Ci sono altre 42 persone
indagate in Trentino nell'ambito dell'inchiesta sui Green pass
falsi che lo scorso gennaio ha portato i carabinieri e la
finanza ad indagare anche un infermiere libero professionista di
46 anni e altre quattro persone che - secondo le accuse - si
prestavano a falsificare gli esiti dei test per la diagnosi
dell'infezione da Covid-19 eseguiti presso due centri - da loro
gestiti - a Pergine Valsugana e a Trento. A gennaio erano stati
sequestrati anche 120.000 euro. Questa mattina i carabinieri
della Compagnia di Trento hanno notificato ai nuovi indagati gli
avvisi di garanzia per concorso in corruzione, falso ideologico
e accesso abusivo a sistema informatico. Contestualmente c'è
stato anche il sequestro preventivo di 48 Green pass rafforzati.
Gli odierni destinatari dell'avviso di garanzia sono indagati
poiché ritenuti colpevoli aver dato denaro all'infermiere, per
fargli dare falsamente atto di aver eseguito test nasali rapidi
con risultato positivo, così da ricevere per sé e per i loro
familiari il Green pass rafforzato.
Gli avvisi di garanzia di questa mattina costituiscono, come
detto, una ulteriore tranche rispetto ai 44 notificati a
febbraio scorso, in quella circostanza, per la prima volta in
Italia, erano stati sottoposti a sequestro preventivo i Green
pass (50 in quella circostanza) agli indagati e ai loro
familiari, poiché ritenuti illecitamente conseguiti.

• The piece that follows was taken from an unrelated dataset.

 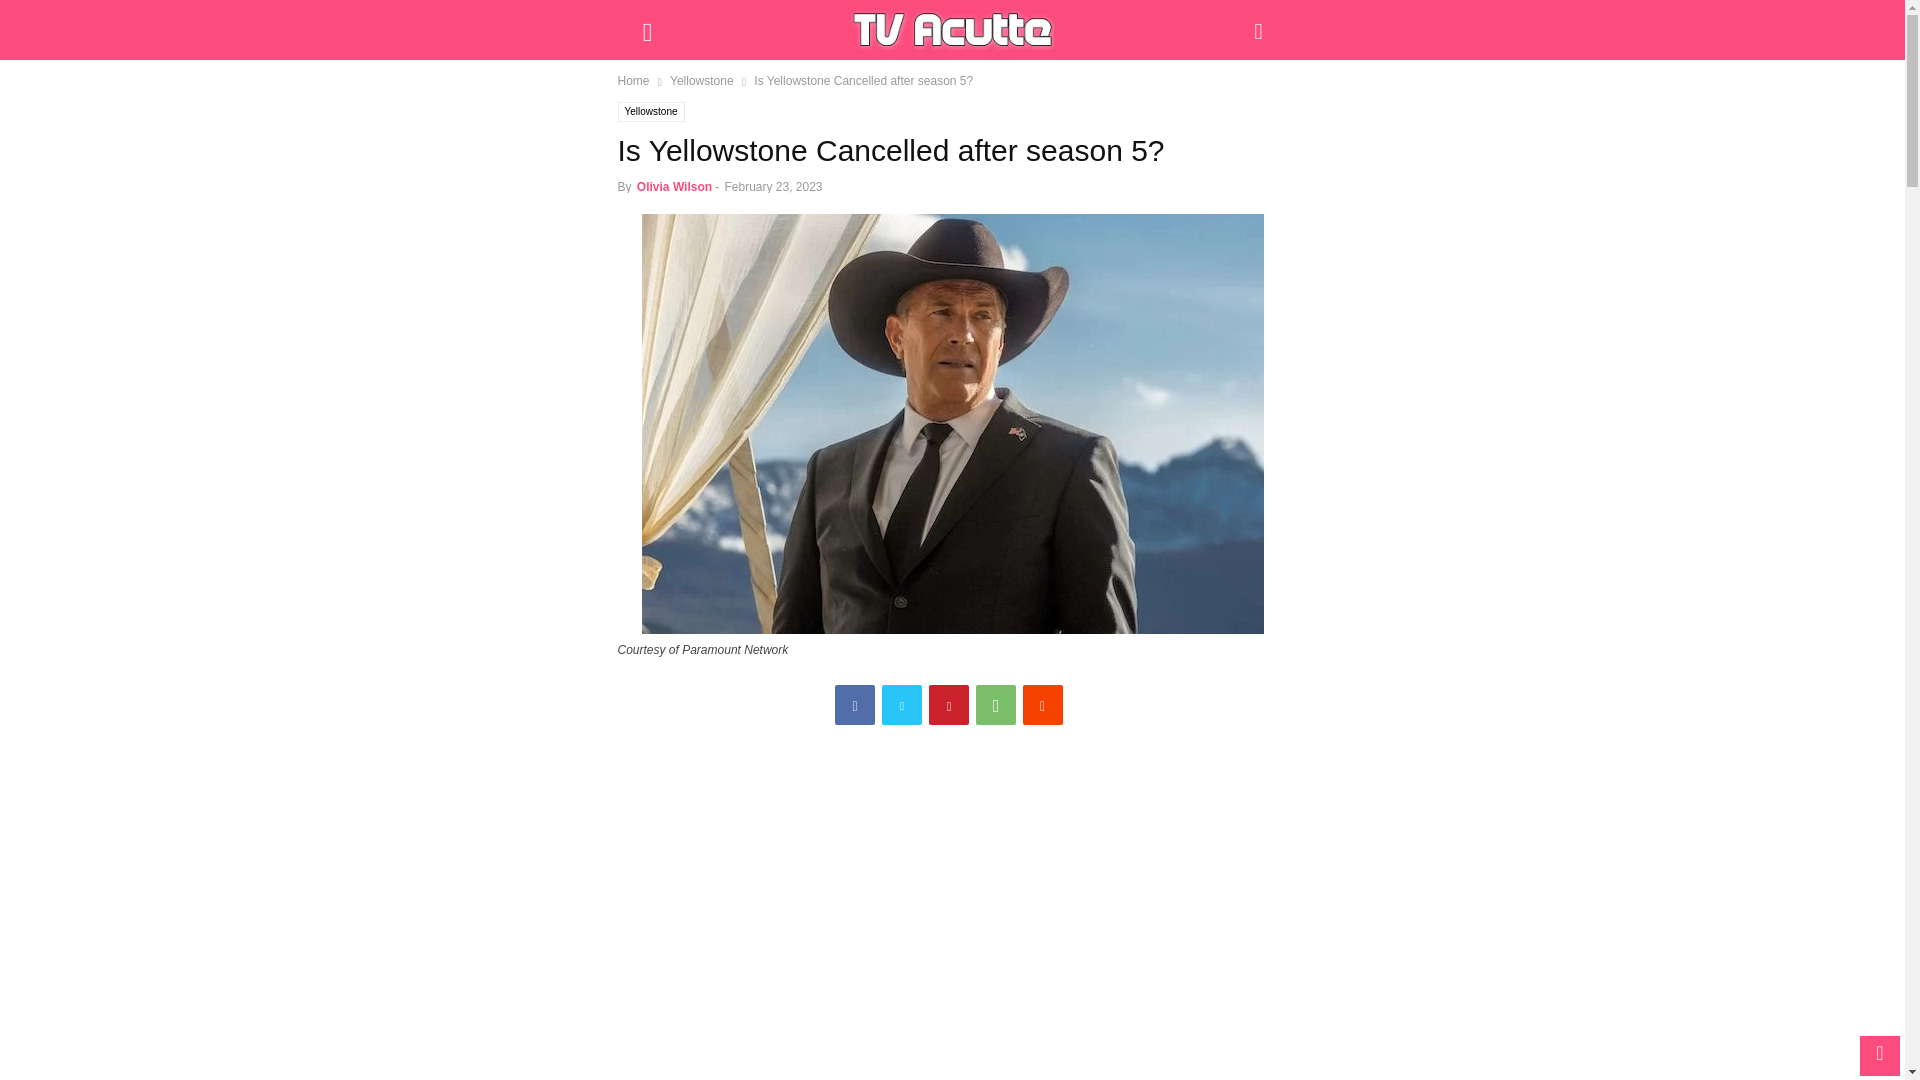 What do you see at coordinates (702, 80) in the screenshot?
I see `View all posts in Yellowstone` at bounding box center [702, 80].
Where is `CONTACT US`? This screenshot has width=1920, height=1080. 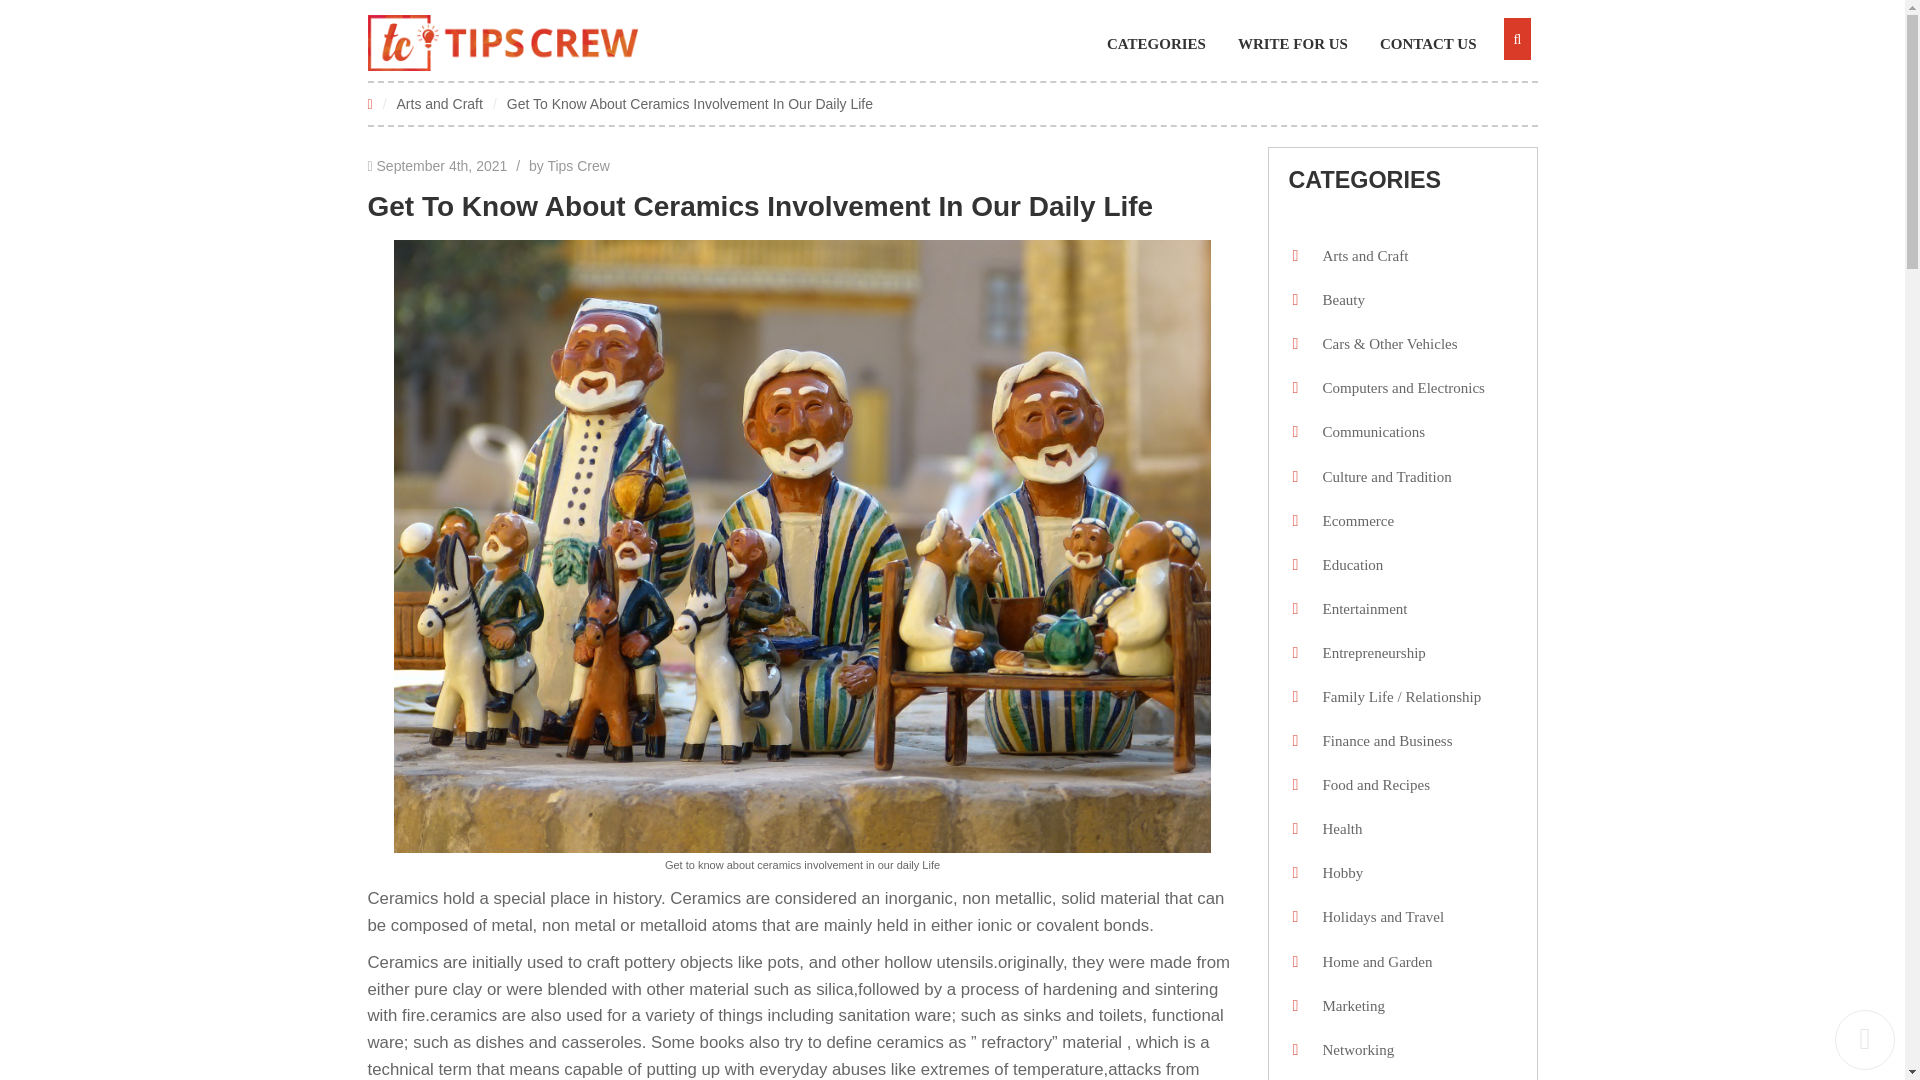 CONTACT US is located at coordinates (1438, 44).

Il coinvolgimento nell'inchiesta di queste persone (86 in
totale) costituisce il naturale seguito dell'attività d'indagine
avviata all'inizio dell'anno.
La fama del centro si è diffusa ben oltre il Trentino,
numerosi sono infatti gli indagati residenti in Alto Adige e
addirittura c'è chi, avvalendosi della intermediazione di
un'altra persona, ha fatto ricorso alle prestazioni del
famigerato centro direttamente dal Piemonte, ovviamente senza
mettere mai piede a Pergine Valsugana,
In numerosi casi - hanno verificato gli investigatori -
l'infermiere ha provveduto a certificare la positività al
Covid-19 senza effettuare il tampone, bensì limitandosi a
inserire i dati del cliente, rilevabili dalle fotografie delle
tessere sanitarie inviategli tramite Whatsapp.